Les denrées alimentaires et un large éventail de biens continuent de voir leurs prix grimper. L'inflation en zone euro a atteint 7% en avril. Elle navigue ainsi toujours bien au-delà de l'objectif de 2% visé par la BCE.

« Il existe des facteurs qui peuvent induire des risques à la hausse importants pour les perspectives d'inflation », « en particulier, en ce qui concerne les augmentations de salaires dans divers pays européens », selon Christine Lagarde.

Cette déclaration n'est pas anodine. « Sur la base des données actuelles, nous devrons continuer à augmenter les taux d'intérêt plus longtemps que prévu », a ainsi écrit Peter Kazimir, le gouverneur de la Banque de Slovaquie et membre du conseil des gouverneurs de la Banque centrale européenne (BCE), mardi sur son blog. « Le ralentissement du rythme à 25 points de base est donc une étape qui nous permettra d'augmenter progressivement les taux pendant plus longtemps, si cela s'avère nécessaire et justifié par les données entrantes ».

Un constat partagé

Dans une interview accordée mardi à la Frankfurter Allgemeine Zeitung, Joachim Nagel, le président de la Banque Fédérale d'Allemagne pousse, lui aussi, en faveur d'un maintien de la hausse des taux. Selon lui, « les taux devraient continuer d'augmenter » pour poursuivre la lutte contre l'inflation, qui a regagné 0,1 point de pourcentage en avril, à 7% en avril dans la zone euro, malgré sept hausses consécutives en neuf mois qui ont porté les taux directeurs au-delà de 3%.

La hausse des prix pèse sur le pouvoir d'achat des ménages et alimente les revendications de hausses de salaire. Les économistes s'attendent désormais à ce que l'institut monétaire relève ses taux d'intérêt lors de ses deux réunions prévues avant la pause estivale.

Concernant l'économie, la zone euro est « dans une meilleure position que ce que nous craignions il y a six mois », quand l'Europe devait parer à l'approvisionnement en énergie en devant se passer du gaz russe, estime la présidente de la BCE. Cependant, une ombre demeure selon elle au tableau.

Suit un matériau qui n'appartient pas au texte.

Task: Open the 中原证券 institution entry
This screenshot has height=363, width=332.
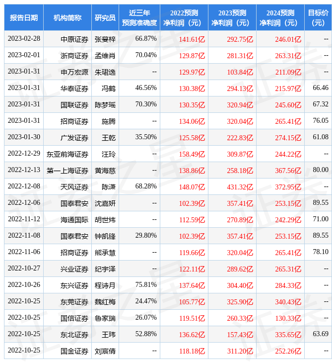Action: point(74,39)
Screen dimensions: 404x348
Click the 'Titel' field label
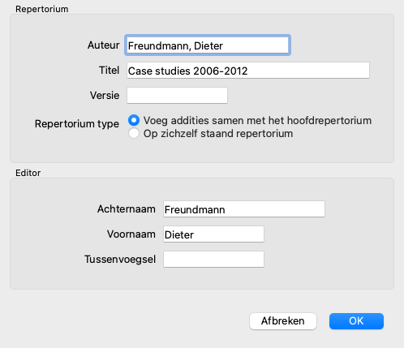[110, 71]
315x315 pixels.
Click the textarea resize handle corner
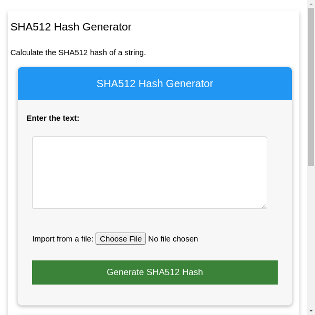point(264,206)
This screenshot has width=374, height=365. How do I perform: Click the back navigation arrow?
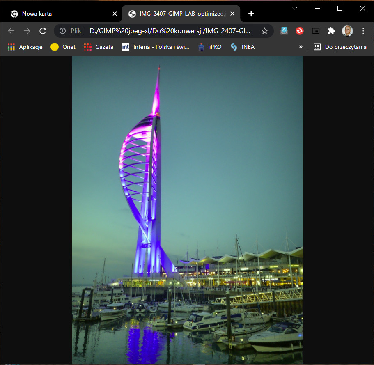click(x=11, y=31)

De grandes incertitudes subsistent, « y compris ce qui se passera dans la guerre d'agression de la Russie contre l'Ukraine, et certains signes émergents de faiblesse de la demande de produits manufacturés ».

Même son de cloche aux Etats-Unis

La poursuite de la politique de resserrement monétaire européenne rencontre un écho aux Etats-Unis. La banque centrale américaine (Fed) n'exclut pas non plus un relèvement supplémentaire des taux lors de sa prochaine réunion, a indiqué mardi un de ses responsables, une semaine après une réunion qui avait marqué un changement de ton et laissé prévoir une pause.

Mais quelques heures avant Christine Lagarde, la Fed est revenue sur ces propos. Et de doucher les espoirs d'une pause. « Nous n'avons pas dit que nous avions fini d'augmenter les taux », a déclaré John Williams, le président de la Fed de New York.

Les effets de ces actions sur l'économie réelle mettent des mois à se faire sentir. Et, récemment, la crise bancaire a ajouté une couche supplémentaire de difficultés pour les emprunteurs, puisque les banques accordent moins facilement de crédits à leurs clients, ce qui agit comme une hausse des taux. La prochaine réunion de la Fed aura lieu les 13 et 14 juin. La Fed a, depuis mars 2022, relevé de 5 points son principal taux directeur, le faisant passer de la fourchette de 0 à 0,25% dans laquelle il se trouvait depuis le début de la pandémie, à 5,00-5,25%.